WHAT IS BEING ASKED
Write out the part of the Selfridges Building text below from "The starting point" up to and including "and architectural requirements.", word for word.

DOCUMENT TEXT
_____

Architect Future Systems
Structural Engineer Arup
Steelwork Contractor Severfield-Reeve Structures Ltd
Design and Management Contractor Sir Robert McAlpine Ltd
Client The Birmingham Alliance

The structural frame of the Selfridges Building in Birmingham is like most other multi-storey building frames in many respects. It is designed to resist vertical and lateral loading (which in this case included reactions from the attached cable-stayed bridge) and to ensure acceptable dynamic performance and movements. However, there are two specific design criteria which differentiate this building from most conventional frames and which lead to an unusual and ambitious design. The first of these was the need to define the curved building shape and support the freeform sprayed-concrete façade system. The second was the desire to create retail floor plates with minimum vertical structure and of maximum height. To achieve these goals the design takes advantage of CAD/CAM technology and mass customisation to allow the economic fabrication of an irregular framework. It also achieves a high degree of integration with services feeding the retail floors to maximise floor-to-ceiling heights. Neither of these strategies is ground-breaking in isolation, but in combination they create a truly holistic solution, an economic synergy of architecture and building engineering which could not have been achieved with a more conventional solution.

The starting point for the frame design was to derive a suitable column layout. The super-position of a standard cartesian column grid on the irregular plan shapes of the building seemed inappropriate and incompatible with the architectural layout. The chosen approach was to locate a string of columns around the building perimeter spaced approximately 12m apart and a separate necklace around the two internal atria at the same spacing. A handful of extra columns were required to limit primary and secondary beam spans to 12m and 16m respectively, the maximum spans that were considered as economically feasible. Again these additional columns were individually and strategically placed to suit both the structural and architectural requirements.

The plan shape of the building changes from floor to floor to match the curvature of the envelope in section. This requires secondary beams to cantilever from the perimeter column line by different distances around the slab edge and at each level. At the ‘waist’ of the building the columns sit tight against the inside face of the façade, whereas at the ‘hips’ and ‘shoulders’ the floor cantilevers up to 4.5m, deemed as a maximum practical limit, thus controlling the vertical curvature of the building. It was these relatively long spans and lack of regular grid resulting from this minimum column approach that drove the design towards a steel solution.

_____

MATERIAL PROVIDED

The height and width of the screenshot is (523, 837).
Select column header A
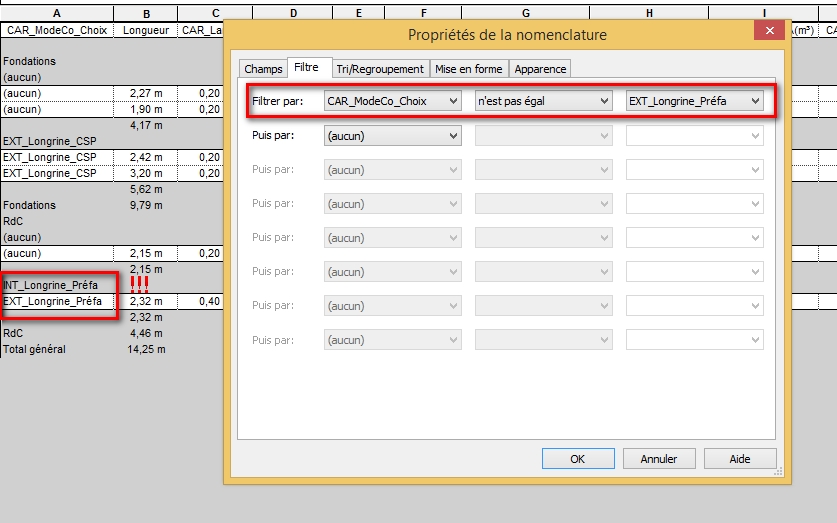[x=56, y=13]
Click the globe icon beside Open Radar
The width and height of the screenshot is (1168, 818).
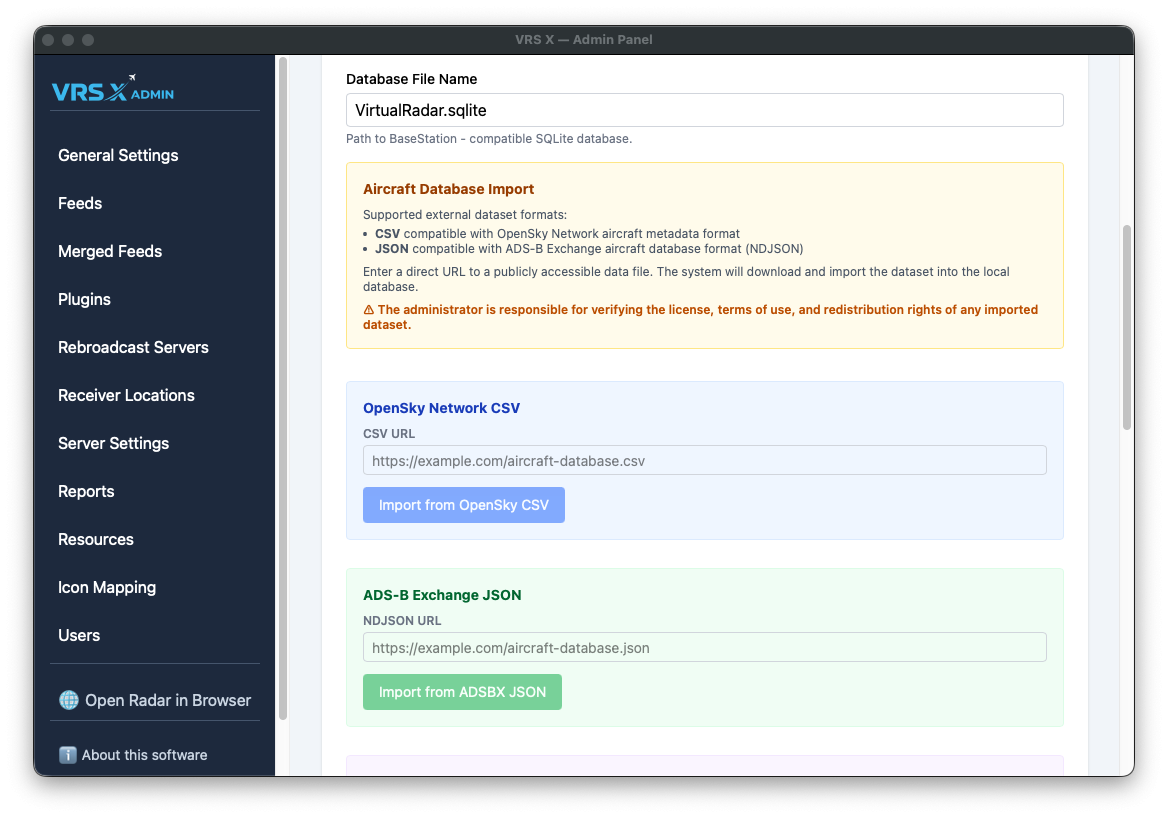click(x=69, y=700)
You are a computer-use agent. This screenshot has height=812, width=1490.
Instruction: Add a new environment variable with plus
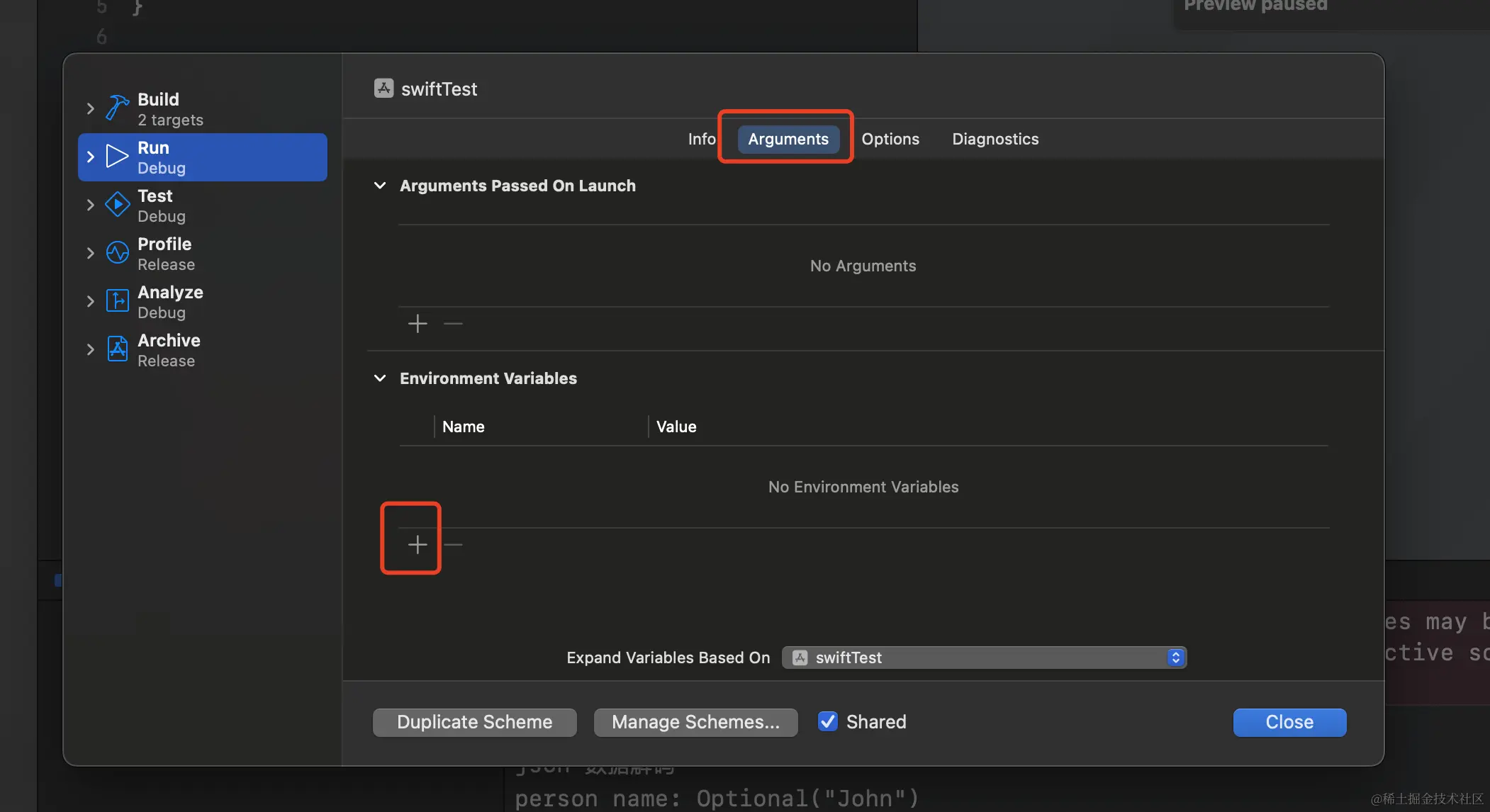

_____

RIGHT ANSWER
The starting point for the frame design was to derive a suitable column layout. The super-position of a standard cartesian column grid on the irregular plan shapes of the building seemed inappropriate and incompatible with the architectural layout. The chosen approach was to locate a string of columns around the building perimeter spaced approximately 12m apart and a separate necklace around the two internal atria at the same spacing. A handful of extra columns were required to limit primary and secondary beam spans to 12m and 16m respectively, the maximum spans that were considered as economically feasible. Again these additional columns were individually and strategically placed to suit both the structural and architectural requirements.